═══ AVAILABLE RECORDS ═══

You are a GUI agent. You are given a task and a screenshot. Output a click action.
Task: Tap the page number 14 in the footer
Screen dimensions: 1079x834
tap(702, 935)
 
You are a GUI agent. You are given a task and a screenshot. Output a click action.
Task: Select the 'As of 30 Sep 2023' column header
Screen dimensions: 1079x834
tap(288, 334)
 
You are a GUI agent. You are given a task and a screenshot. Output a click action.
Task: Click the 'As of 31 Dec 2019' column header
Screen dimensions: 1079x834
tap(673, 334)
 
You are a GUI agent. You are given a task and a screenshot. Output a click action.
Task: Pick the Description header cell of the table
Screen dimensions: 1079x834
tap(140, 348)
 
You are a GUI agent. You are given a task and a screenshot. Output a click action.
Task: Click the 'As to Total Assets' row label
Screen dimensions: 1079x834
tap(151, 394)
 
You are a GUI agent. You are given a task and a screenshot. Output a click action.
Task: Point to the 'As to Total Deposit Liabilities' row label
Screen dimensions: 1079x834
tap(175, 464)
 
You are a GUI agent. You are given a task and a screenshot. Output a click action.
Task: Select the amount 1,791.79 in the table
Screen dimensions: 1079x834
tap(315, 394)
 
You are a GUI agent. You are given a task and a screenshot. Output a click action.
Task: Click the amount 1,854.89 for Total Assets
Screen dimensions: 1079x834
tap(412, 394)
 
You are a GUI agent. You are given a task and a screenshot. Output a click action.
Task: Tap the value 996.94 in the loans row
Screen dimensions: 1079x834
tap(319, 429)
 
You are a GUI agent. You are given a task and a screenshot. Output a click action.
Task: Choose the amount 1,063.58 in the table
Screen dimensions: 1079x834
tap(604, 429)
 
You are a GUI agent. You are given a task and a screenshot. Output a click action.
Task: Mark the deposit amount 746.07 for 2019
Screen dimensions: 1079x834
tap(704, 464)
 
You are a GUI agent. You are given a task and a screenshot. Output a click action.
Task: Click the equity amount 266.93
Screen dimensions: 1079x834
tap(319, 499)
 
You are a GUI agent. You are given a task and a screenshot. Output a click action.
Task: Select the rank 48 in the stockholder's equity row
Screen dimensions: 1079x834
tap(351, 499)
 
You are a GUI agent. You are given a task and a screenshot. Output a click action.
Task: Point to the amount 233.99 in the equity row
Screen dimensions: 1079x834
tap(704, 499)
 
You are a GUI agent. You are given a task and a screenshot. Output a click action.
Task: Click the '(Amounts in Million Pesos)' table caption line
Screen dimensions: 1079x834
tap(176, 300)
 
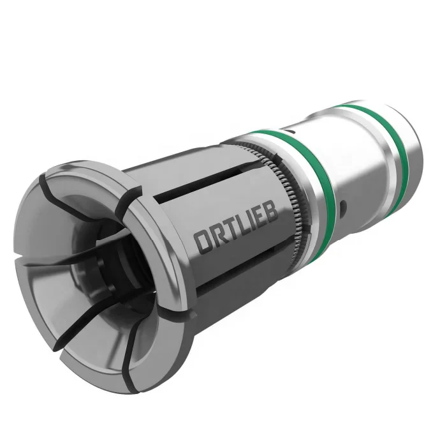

═══

SHORT EXERCISE
Reproduce all of the material above word for word, omitting the picture.

RESPONSE TO THIS EXERCISE
You are a GUI agent. You are given a task and a screenshot. Output a click action.
Task: Tap the page number 14 in the footer
Screen dimensions: 1079x834
tap(702, 935)
 
You are a GUI agent. You are given a task and a screenshot. Output a click action.
Task: Select the 'As of 30 Sep 2023' column header
Screen dimensions: 1079x834
tap(288, 334)
 
You are a GUI agent. You are given a task and a screenshot. Output a click action.
Task: Click the 'As of 31 Dec 2019' column header
Screen dimensions: 1079x834
tap(673, 334)
 
You are a GUI agent. You are given a task and a screenshot. Output a click action.
Task: Pick the Description header cell of the table
Screen dimensions: 1079x834
tap(140, 348)
 
You are a GUI agent. You are given a task and a screenshot. Output a click action.
Task: Click the 'As to Total Assets' row label
Screen dimensions: 1079x834
tap(151, 394)
 
You are a GUI agent. You are given a task and a screenshot. Output a click action.
Task: Point to the 'As to Total Deposit Liabilities' row label
Screen dimensions: 1079x834
tap(175, 464)
 
You are a GUI agent. You are given a task and a screenshot. Output a click action.
Task: Select the amount 1,791.79 in the table
Screen dimensions: 1079x834
tap(315, 394)
 
You are a GUI agent. You are given a task and a screenshot. Output a click action.
Task: Click the amount 1,854.89 for Total Assets
Screen dimensions: 1079x834
tap(412, 394)
 
You are a GUI agent. You are given a task and a screenshot. Output a click action.
Task: Tap the value 996.94 in the loans row
Screen dimensions: 1079x834
tap(319, 429)
 
You are a GUI agent. You are given a task and a screenshot. Output a click action.
Task: Choose the amount 1,063.58 in the table
Screen dimensions: 1079x834
tap(604, 429)
 
You are a GUI agent. You are given a task and a screenshot. Output a click action.
Task: Mark the deposit amount 746.07 for 2019
Screen dimensions: 1079x834
tap(704, 464)
 
You are a GUI agent. You are given a task and a screenshot. Output a click action.
Task: Click the equity amount 266.93
Screen dimensions: 1079x834
tap(319, 499)
 
You are a GUI agent. You are given a task and a screenshot. Output a click action.
Task: Select the rank 48 in the stockholder's equity row
Screen dimensions: 1079x834
tap(351, 499)
 
You are a GUI agent. You are given a task and a screenshot. Output a click action.
Task: Point to the amount 233.99 in the equity row
Screen dimensions: 1079x834
tap(704, 499)
 
You are a GUI agent. You are given a task and a screenshot. Output a click action.
Task: Click the '(Amounts in Million Pesos)' table caption line
Screen dimensions: 1079x834
tap(176, 300)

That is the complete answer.